Tuesday September 30, 2014
Chairman`s Blog – Sept 30
Reaction to the outcome of the recent healthcare environment inspection – and the ensuing press headlines – could only be: “It`s a fair cop – we must do better.”
There`s a certain irony to the situation. BGH is declared one of the top 40 hospitals in the UK. Against other health boards in Scotland we score exceptionally well against the kind of targets that really do matter to patients, such as cancer waiting times and the performance of BGH accident and emergency department.
“Top of the Table” said a recent Southern Reporter headline when an annual report by NHS Scotland showed NHS stroke care to be the best in the country.
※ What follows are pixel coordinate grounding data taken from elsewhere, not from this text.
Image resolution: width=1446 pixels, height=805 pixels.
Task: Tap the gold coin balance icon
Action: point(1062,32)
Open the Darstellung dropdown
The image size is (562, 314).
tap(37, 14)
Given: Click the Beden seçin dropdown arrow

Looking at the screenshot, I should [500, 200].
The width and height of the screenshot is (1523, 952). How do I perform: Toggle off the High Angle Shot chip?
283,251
But then came the outcome of the healthcare environment inspectorate visit to BGH. Whilst the majority of the improvements recommended previously were found to have been met – one had not. And that related to cleanliness of patient equipment. Two examples were found of soiled equipment – one a toilet roll dispenser, the other a walking frame.
So headlines such as “two BGH wards fail cleanliness standard” greeted publication of the report. And we had to take it on the chin.
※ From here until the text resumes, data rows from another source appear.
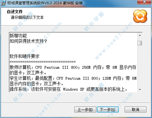
Task: Go back with the 上一步(B) button
Action: coord(85,109)
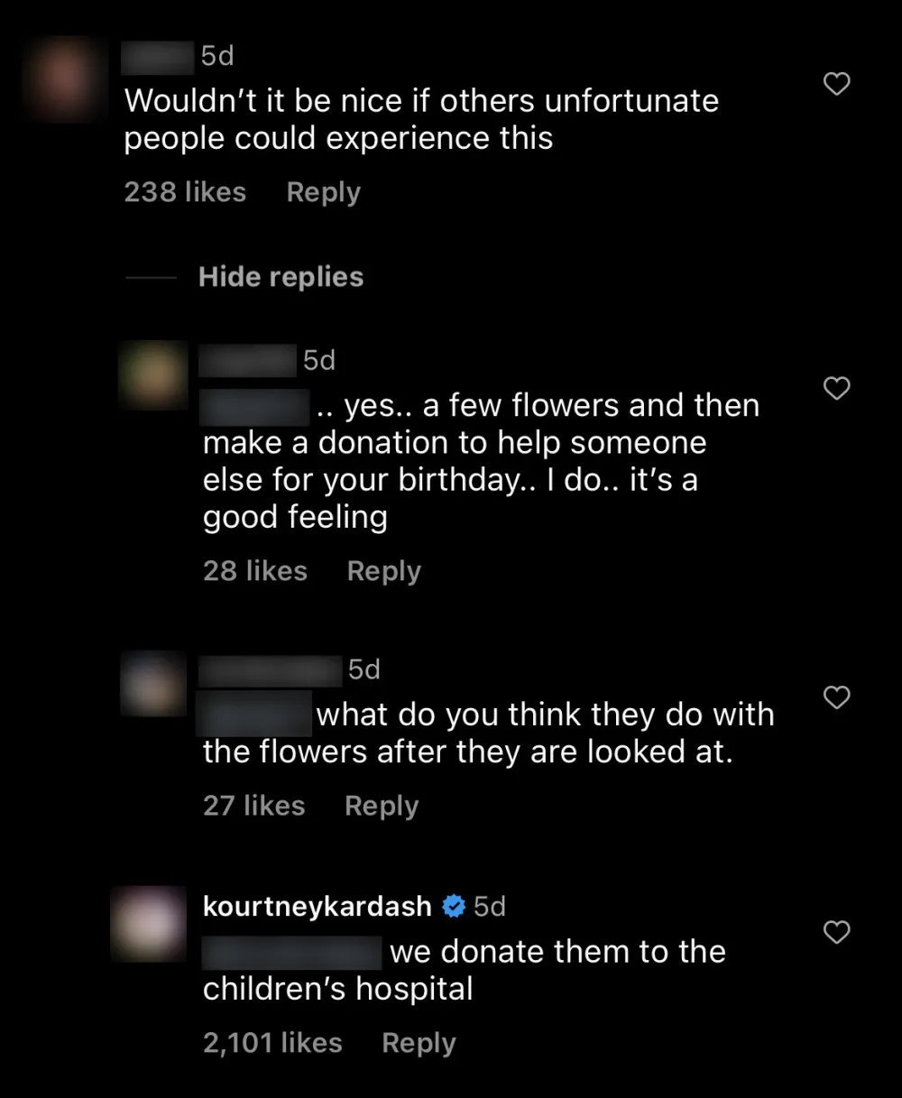View who liked with '2,101 likes'
The width and height of the screenshot is (902, 1098).
click(272, 1042)
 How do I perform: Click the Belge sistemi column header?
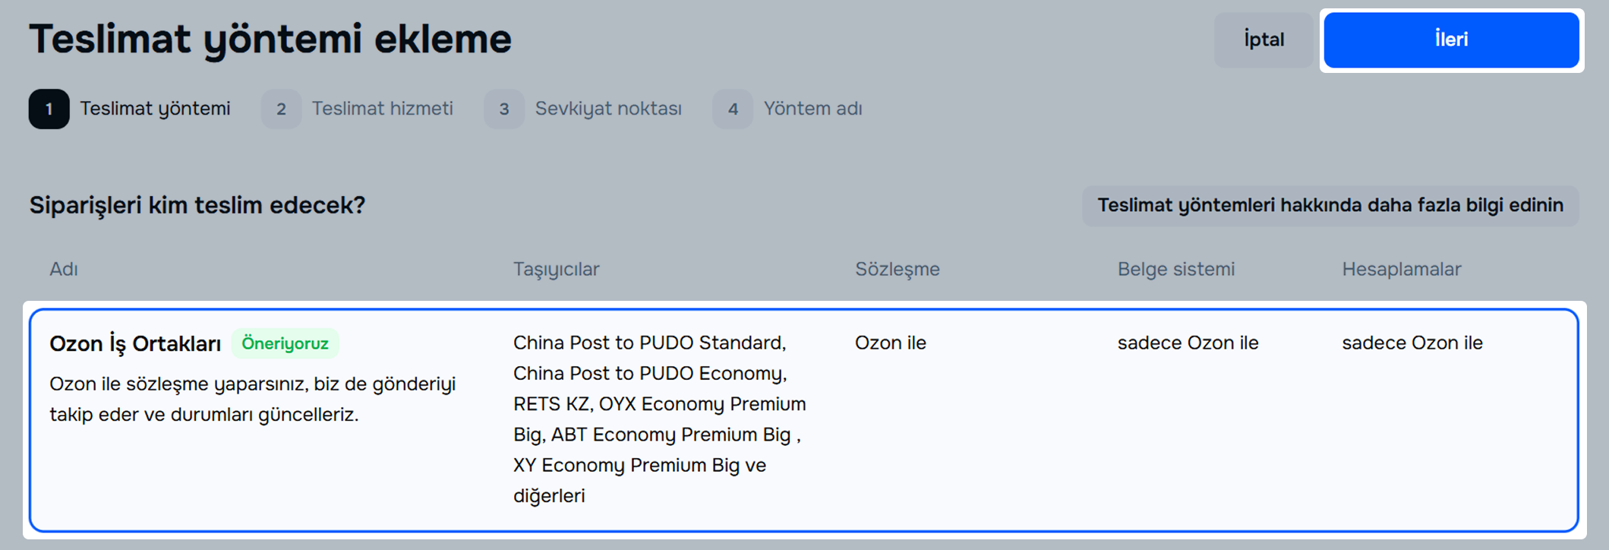[x=1175, y=270]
These inspections are important and the findings are taken seriously. Swift action follows to tighten up practices. That is the benefit of scrutiny: to ensure we go on improving. And to serve as a salutary reminder that we can never be complacent or rest on our laurels.
In an earlier blog, I said I would have to return to the subject of car parking. Well, some extra tarmac at BGH has received planning consent and work is now starting to provide additional spaces associated with existing car parks and other areas of the campus. And a planning application has been submitted to provide 44 spaces in a new car park infront of the hospital, close to the helipad.
We await the outcome of that but approval can only be good news for patients, visitors and staff, let alone the good citizens of nearby Darnick.
Recently I referred to consultant cardiologist, Dr Anne Scott`s volunteering effort in Africa to offer screening heart scans to children from rural areas. Reporting back on her return, Anne said some 850 teenagers were scanned during her stay. Visiting townships, Anne and other volunteers recognised a real need for clothing amongst the children and so, now back at BGH, she has appealed for donations of unwanted, clean and reasonable condition childrens clothing.
More than £3,000 was raised by Anne to support the project and, as she herself said, such generosity is a credit to the region and the health board.
On that very subject of those who `go the extra mile`, people across the Borders cannot fail to have been impressed, as I was, by the bravery and determination of husband and wife Maureen and Steve Matthews of Duns.
Many will recall hearing of the dreadful accident that befell them whilst shopping in the centre of Melrose in December 2012. They were walking to a cash point when a car reversed into them, pinning them against a wall. Maureen and Steve both lost a leg as a result of their injuries.
Determination and courage saw them through their recovery and, as they learned to walk again, they decided to do a sponsored walk raising near-on £3,500 for the benefit of patients in Borders.
Everyone at Borders NHS would support the words of Morven Paterson, our fund raising officer, when presented with their cheque: “We are so proud of them. They are inspirational.”